## Problem
Report how many lines in the entries below have the word "agent" in them, and give no other words.
### Records for the task ###
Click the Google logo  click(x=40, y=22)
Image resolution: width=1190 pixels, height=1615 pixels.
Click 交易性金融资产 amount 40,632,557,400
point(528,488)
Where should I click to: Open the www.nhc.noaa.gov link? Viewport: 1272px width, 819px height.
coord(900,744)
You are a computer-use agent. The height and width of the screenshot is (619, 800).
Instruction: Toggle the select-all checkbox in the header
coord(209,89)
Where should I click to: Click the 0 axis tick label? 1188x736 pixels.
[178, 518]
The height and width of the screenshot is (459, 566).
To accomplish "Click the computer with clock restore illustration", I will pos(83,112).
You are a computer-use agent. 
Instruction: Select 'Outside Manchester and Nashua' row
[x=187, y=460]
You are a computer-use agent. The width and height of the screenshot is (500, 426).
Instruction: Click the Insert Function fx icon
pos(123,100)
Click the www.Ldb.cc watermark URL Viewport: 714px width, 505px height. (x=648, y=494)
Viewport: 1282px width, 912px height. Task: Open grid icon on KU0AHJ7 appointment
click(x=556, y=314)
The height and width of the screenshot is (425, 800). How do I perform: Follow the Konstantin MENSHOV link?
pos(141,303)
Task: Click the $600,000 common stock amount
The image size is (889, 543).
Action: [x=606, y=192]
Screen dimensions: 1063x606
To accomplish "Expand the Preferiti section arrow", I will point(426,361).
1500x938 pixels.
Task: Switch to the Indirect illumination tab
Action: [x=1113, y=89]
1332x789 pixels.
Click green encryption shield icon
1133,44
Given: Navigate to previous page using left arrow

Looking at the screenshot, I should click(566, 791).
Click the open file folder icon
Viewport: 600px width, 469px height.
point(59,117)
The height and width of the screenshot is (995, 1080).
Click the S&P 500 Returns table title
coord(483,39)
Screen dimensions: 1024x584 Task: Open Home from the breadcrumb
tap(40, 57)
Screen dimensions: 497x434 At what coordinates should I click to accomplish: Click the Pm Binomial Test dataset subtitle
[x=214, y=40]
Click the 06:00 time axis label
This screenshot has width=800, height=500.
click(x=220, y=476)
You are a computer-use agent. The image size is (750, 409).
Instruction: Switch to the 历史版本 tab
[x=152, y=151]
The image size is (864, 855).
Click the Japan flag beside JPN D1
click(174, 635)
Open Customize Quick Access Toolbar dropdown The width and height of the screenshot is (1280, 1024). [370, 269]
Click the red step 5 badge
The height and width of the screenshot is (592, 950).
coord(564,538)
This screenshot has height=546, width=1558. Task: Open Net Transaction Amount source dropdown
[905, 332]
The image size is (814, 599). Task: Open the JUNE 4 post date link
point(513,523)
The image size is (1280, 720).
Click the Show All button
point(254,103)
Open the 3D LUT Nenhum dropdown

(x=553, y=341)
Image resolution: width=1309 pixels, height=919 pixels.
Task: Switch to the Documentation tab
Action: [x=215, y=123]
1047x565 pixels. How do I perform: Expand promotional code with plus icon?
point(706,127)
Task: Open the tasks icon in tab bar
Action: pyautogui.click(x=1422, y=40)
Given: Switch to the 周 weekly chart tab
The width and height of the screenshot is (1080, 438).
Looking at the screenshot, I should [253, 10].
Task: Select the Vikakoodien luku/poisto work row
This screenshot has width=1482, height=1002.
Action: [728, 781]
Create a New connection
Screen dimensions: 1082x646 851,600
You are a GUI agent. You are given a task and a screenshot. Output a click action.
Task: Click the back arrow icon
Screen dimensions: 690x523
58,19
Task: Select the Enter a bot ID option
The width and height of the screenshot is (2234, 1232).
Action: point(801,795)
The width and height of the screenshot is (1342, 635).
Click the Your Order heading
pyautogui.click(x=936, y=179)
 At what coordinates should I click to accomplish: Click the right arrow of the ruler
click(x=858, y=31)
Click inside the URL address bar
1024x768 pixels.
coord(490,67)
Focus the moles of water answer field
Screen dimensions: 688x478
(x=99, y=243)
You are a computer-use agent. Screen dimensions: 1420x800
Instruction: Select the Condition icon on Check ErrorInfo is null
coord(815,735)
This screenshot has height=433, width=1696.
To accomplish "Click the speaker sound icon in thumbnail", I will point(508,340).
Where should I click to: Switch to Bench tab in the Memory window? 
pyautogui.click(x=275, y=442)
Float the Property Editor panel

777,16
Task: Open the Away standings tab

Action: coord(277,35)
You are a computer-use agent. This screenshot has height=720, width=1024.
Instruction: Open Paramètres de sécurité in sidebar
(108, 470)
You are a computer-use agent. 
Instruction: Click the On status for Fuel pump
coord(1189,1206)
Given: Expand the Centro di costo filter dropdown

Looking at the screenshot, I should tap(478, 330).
###
## Task result
8